By then, his time in Sri Lanka (Ceylon until long after he left) seemed impossibly distant; it had been distilled into anecdotes about devil-dancing ceremonies and the quirks of his servants. Once, however, Taprobane had been a place that fulfilled his longing for extremes. Along with the void of the Sahara, he wrote, the fecundity of the tropics could propel him into “a state bordering on euphoria.”
His obsession was sparked by David Herbert, an aristocrat and close friend in Tangier. In 1949 (a year after Sri Lanka won independence from Britain), Mr. Herbert showed him an album with photographs from a family visit to Taprobane. Entranced, Mr. Bowles made an expedition to Sri Lanka in 1950; he found the private island to be “an embodiment of the innumerable fantasies and daydreams that had flitted through my mind since childhood.”
Two years later, Mr. Bowles arranged to buy the island from a local rubber planter. The cost for his “little parcel of paradise,” as he called it, was about $5,000.
Climbing through the island’s luxuriant jungle, I caught a whiff of Mr. Bowles’s bliss. Flame trees and frangipani-lined paths strewn with fallen blossoms. Screaming house crows, hundreds of them, were a counterpoint to the booming waves. The mineral smell of the sea receded, and the perfume of overripe fruit took over.
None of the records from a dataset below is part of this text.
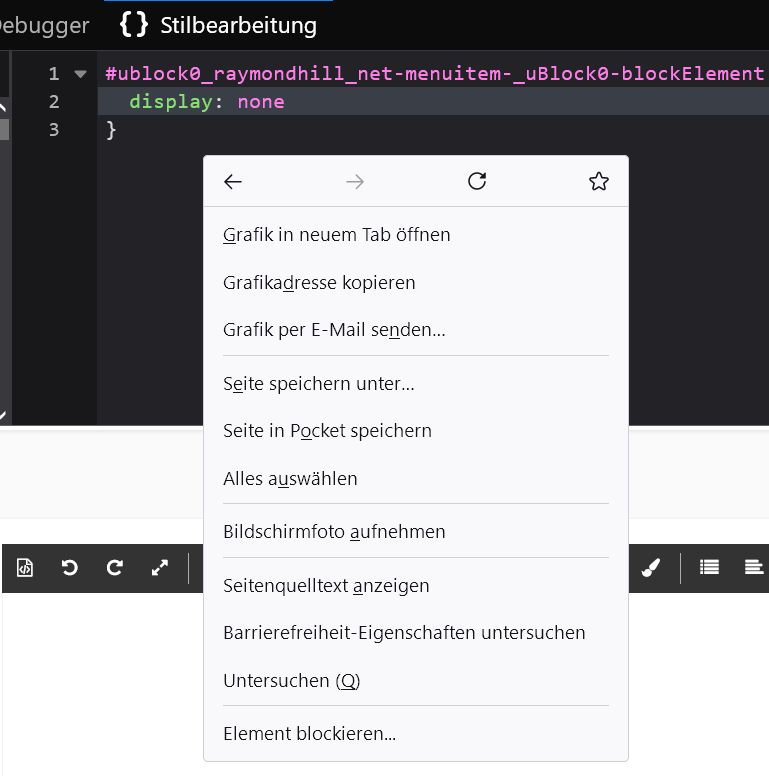Redo with the editor toolbar arrow
Screen dimensions: 769x776
tap(115, 568)
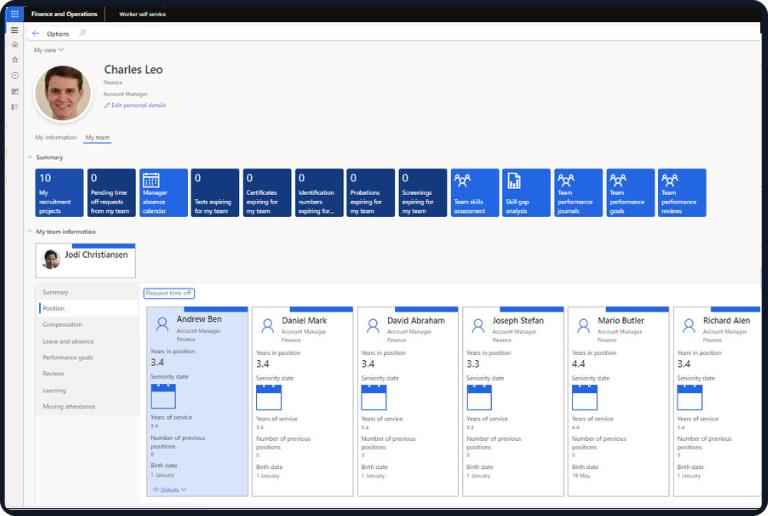Screen dimensions: 768x516
Task: Click the back arrow beside Options
Action: click(x=36, y=33)
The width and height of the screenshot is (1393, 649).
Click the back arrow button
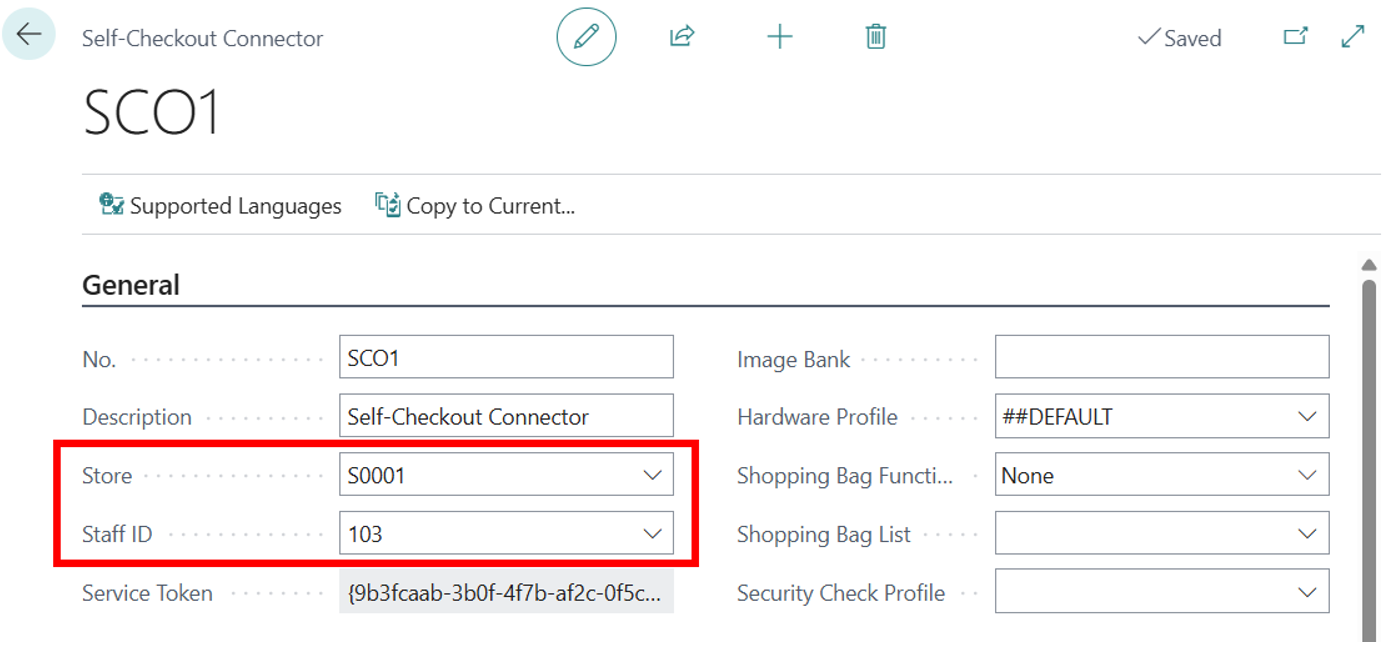tap(29, 35)
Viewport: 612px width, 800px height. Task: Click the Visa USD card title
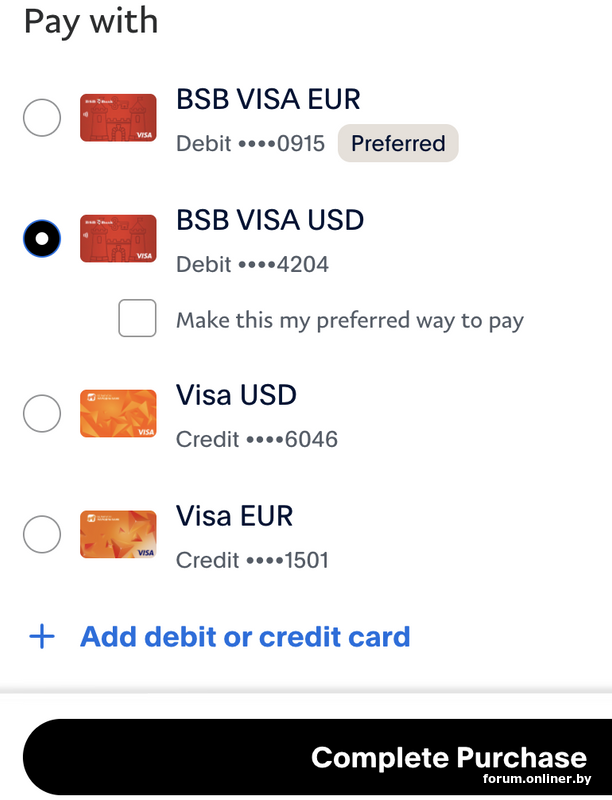pos(236,395)
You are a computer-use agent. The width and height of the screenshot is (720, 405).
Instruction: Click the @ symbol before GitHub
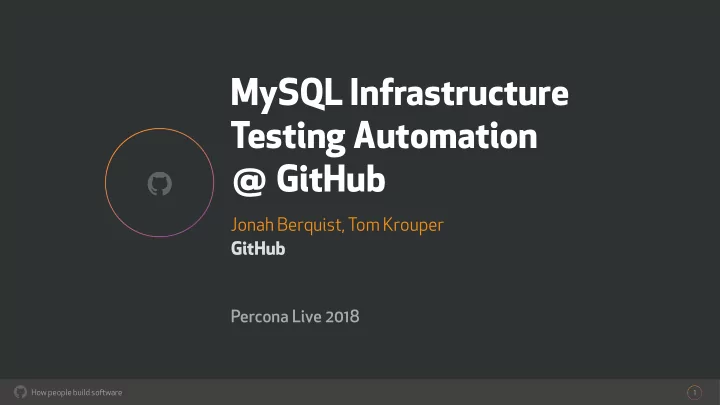(249, 181)

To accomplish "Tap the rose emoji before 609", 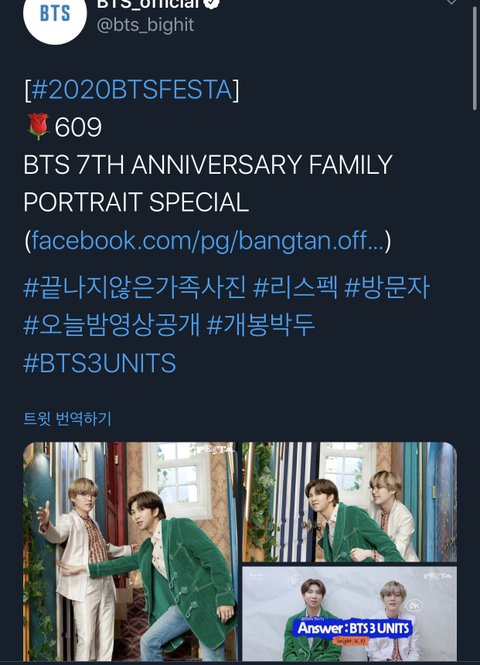I will point(39,126).
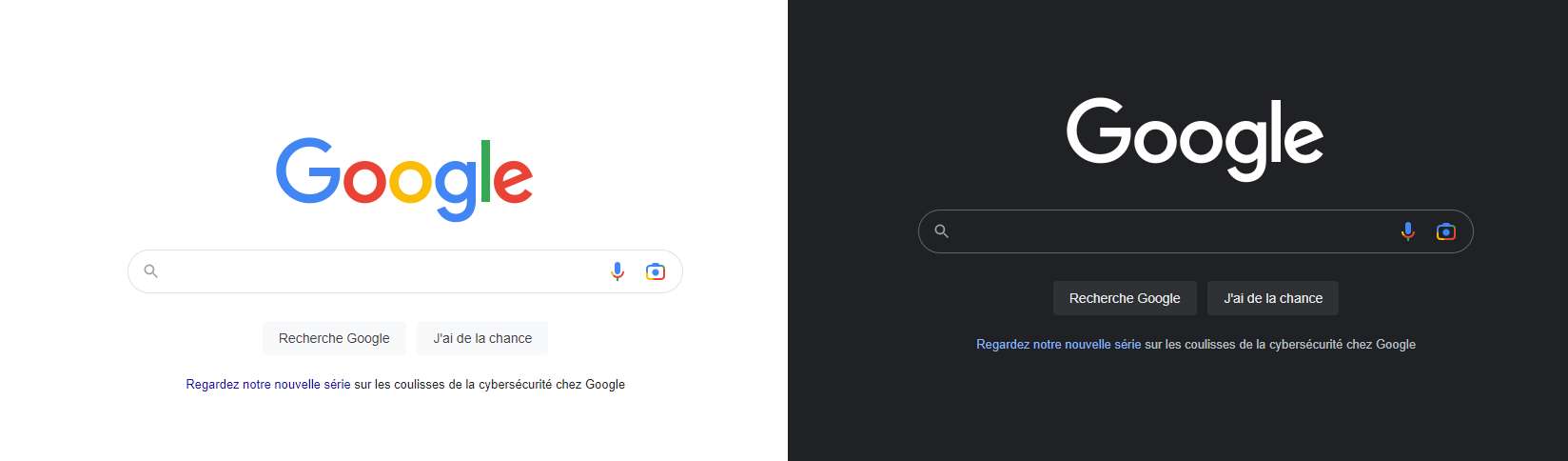This screenshot has height=461, width=1568.
Task: Click empty white background above the colorful logo
Action: tap(404, 57)
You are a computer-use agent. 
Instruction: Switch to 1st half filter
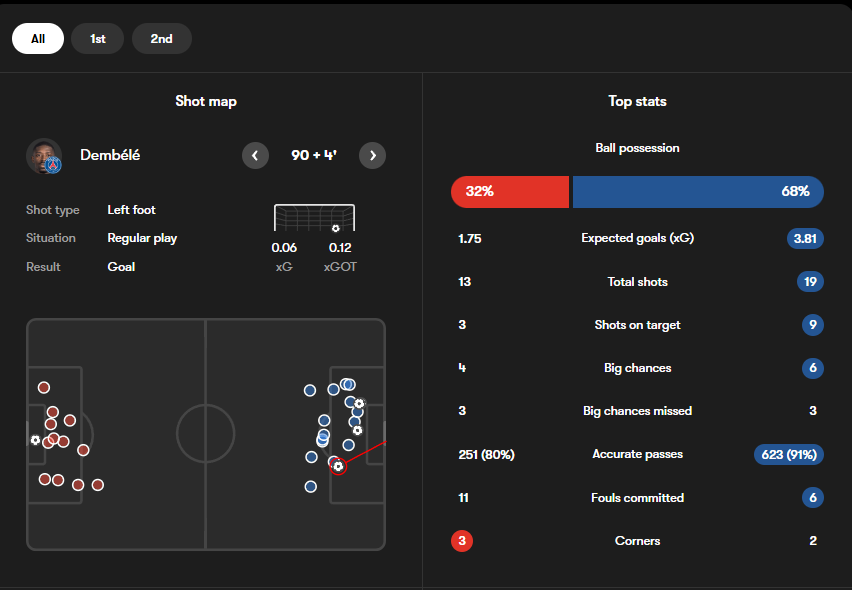click(x=98, y=39)
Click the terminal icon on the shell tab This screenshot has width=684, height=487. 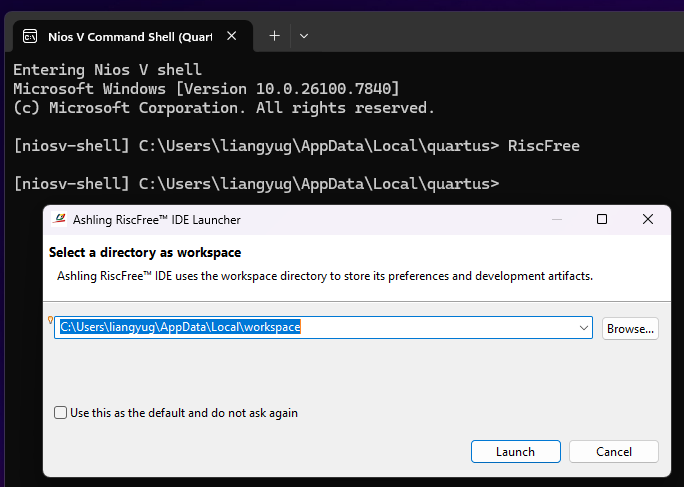tap(31, 36)
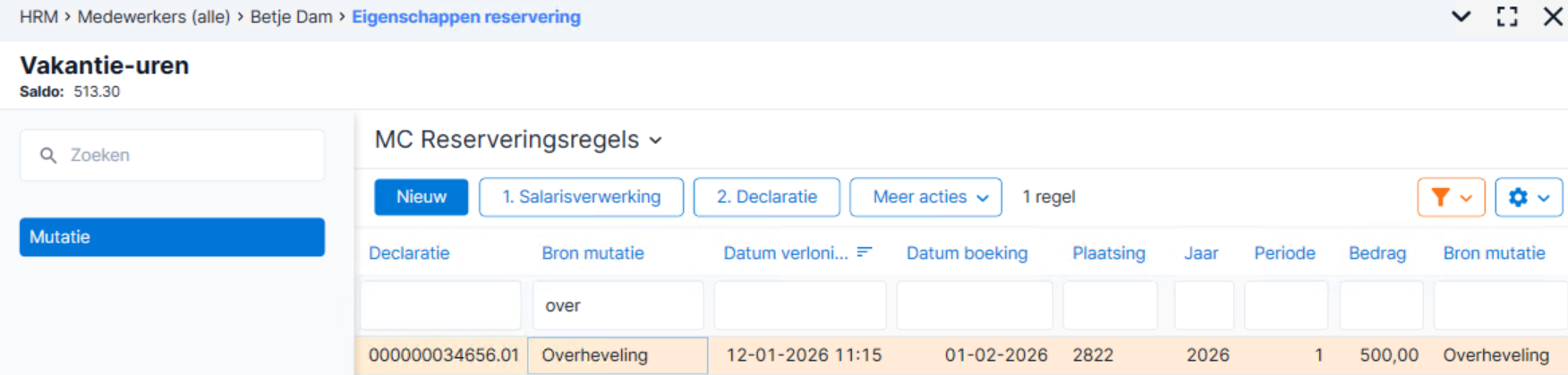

The showstopper is the villa, where verandas take the place of outer walls. Pure white, the pavilion is a study in light and shadow. In the octagonal center room, the ceiling rises 30 feet; bedrooms and sitting areas extend beyond. Visible in all directions, the seascape seemed infinite.
The major-domo here is Carman Abeyeunga, a compact man who, like his staff, is dignified in shorts and bare feet. Service at Taprobane is swift and unobtrusive; my bags materialized in a small bedroom that, at midday, was shuttered against the heat. With heavy Dutch Colonial furniture and a four-poster draped in mosquito netting, it was appealing in a Tatler-colonial way.
The room was suitably adorned with clubby family photos that belong to the British-born entrepreneur Geoffrey Dobbs, who bought Taprobane from a Sri Lankan mogul. A retired publisher and a high-profile figure in Sri Lanka, Mr. Dobbs has converted two colonial houses in Galle into boutique hotels and helped shore up a tourist industry enfeebled by a civil war and a tsunami.
By all accounts, Taprobane was less-than-haute in Mr. Bowles’s day. There was no running water or electricity and “the house would have delighted the heart of Charles Addams,” in the words of Arthur C. Clarke. After a 1957 visit, he wrote “windows had been boarded up, plaster was flaking away, and though the place was perfectly livable there was a general air of neglect.”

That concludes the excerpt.